== Supplied passage ==
1982: Friday The 13th Part III (in 3-D)
The plot: Jason. Teenagers. 3-D.
The victims: Two groups: A band of culturally diverse young people (including a pair of stoners, a pregnant chick, and a nerdy practical joker) vacationing at an old farm, and a gang of culturally diverse local toughs (as indicated by their leather jackets, chains and bandanas) who bully the vacationers.
Series motifs: All the fades to white and warnings from creepy old men remain, along with the skinny-dipping, shower scenes, prepping-for-sex scenes and fake scares. But Friday The 13th Part Three is best remembered for one key addition to the series' mythology: the hockey mask, which Jason swipes from the practical joker and makes his own.
The style: 3-D-riffic. Eyeballs pop out, harpoons shoot into the camera, boys play with yo-yos—yes, yo-yos—and even the credits come right at ya (in the manner of the previous year's unexpected 3-D hit, Comin' At Ya.) An element of tongue-in-cheek humor begins to creep into the series as well, along with touches of self-reference. (Example: The teens walk by a Fangoria magazine with a Tom Savini cover photo.) Scare-wise though, this is one of the slackest Fridays, as the limitations of the "separate, then kill" plot structure begin to reveal themselves. Since only one or two kids survive long enough to find out what's happening to them and their friends, no kind of character arc can develop, so the story stalls. Really, none of these first three movies get revved up until the last 20 minutes.
1982 signifiers: The creepy Harry Manfredini score over the opening credits is replaced by a bumpin' electro-funk instrumental.
1984: Friday The 13th: The Final Chapter
The plot: A now fully superhuman Jason rises from the dead at a local morgue then heads back to the lake to torment a group of partying teens and a nearby family.
The victims: The usual horny idiots (including Crispin Glover!), but also the series' first child: a horror movie fanatic and make-up expert played by Corey Feldman.
===
== Information supplied ==
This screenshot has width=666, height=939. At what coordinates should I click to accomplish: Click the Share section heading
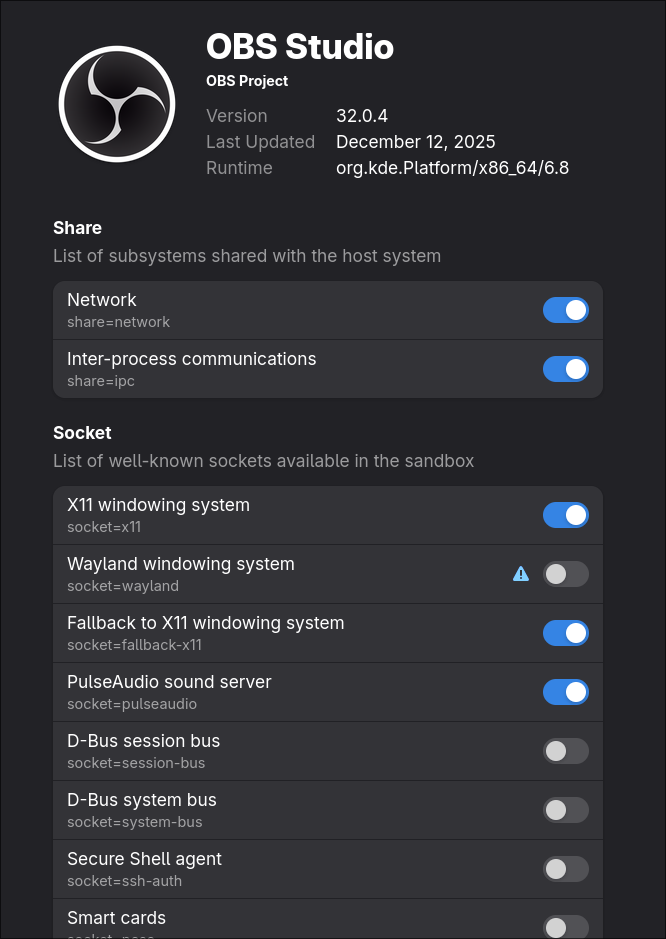77,228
===
Activity 1 ->
Answer these about the Friday the 13th film rundown:
(a) What does Jason take from the practical joker in Part III?
(b) What replaces the Harry Manfredini score over the opening credits in the 1982 film?
(c) Who plays the horror movie fanatic and make-up expert in The Final Chapter?
Activity 2 ->
Reproduce the Friday the 13th film rundown word for word, from "1984: Friday The" up to and including "by Corey Feldman.".
Activity 3 ->
Carry on the Friday the 13th film rundown from its final sentence.
None of the material matters here.

Task answer 1 ->
(a) The hockey mask.
(b) A bumpin' electro-funk instrumental.
(c) Corey Feldman.

Task answer 2 ->
1984: Friday The 13th: The Final Chapter
The plot: A now fully superhuman Jason rises from the dead at a local morgue then heads back to the lake to torment a group of partying teens and a nearby family.
The victims: The usual horny idiots (including Crispin Glover!), but also the series' first child: a horror movie fanatic and make-up expert played by Corey Feldman.

Task answer 3 ->
Series motifs: The opening credits feature the already-iconic hockey mask (and a return to scary music), while the teens run through their paces: skinny-dipping, prepping-for-sex, and showering. (Though in a twist, the showering victim is a man, not a woman.) With the anti-slasher movement at a peak in the year of Silent Night, Deadly Night, Paramount tried to kill the profitable-but-embarrassing Friday The 13th series by adding "The Final Chapter" to the title, and yet, in the closing moments, a steely gleam in Feldman's eyes leaves an opening for a sequel. As it happened, both Feldman's character and the idea of a soul-jumping Jason would return in subsequent movies, though not in the way this chapter suggests.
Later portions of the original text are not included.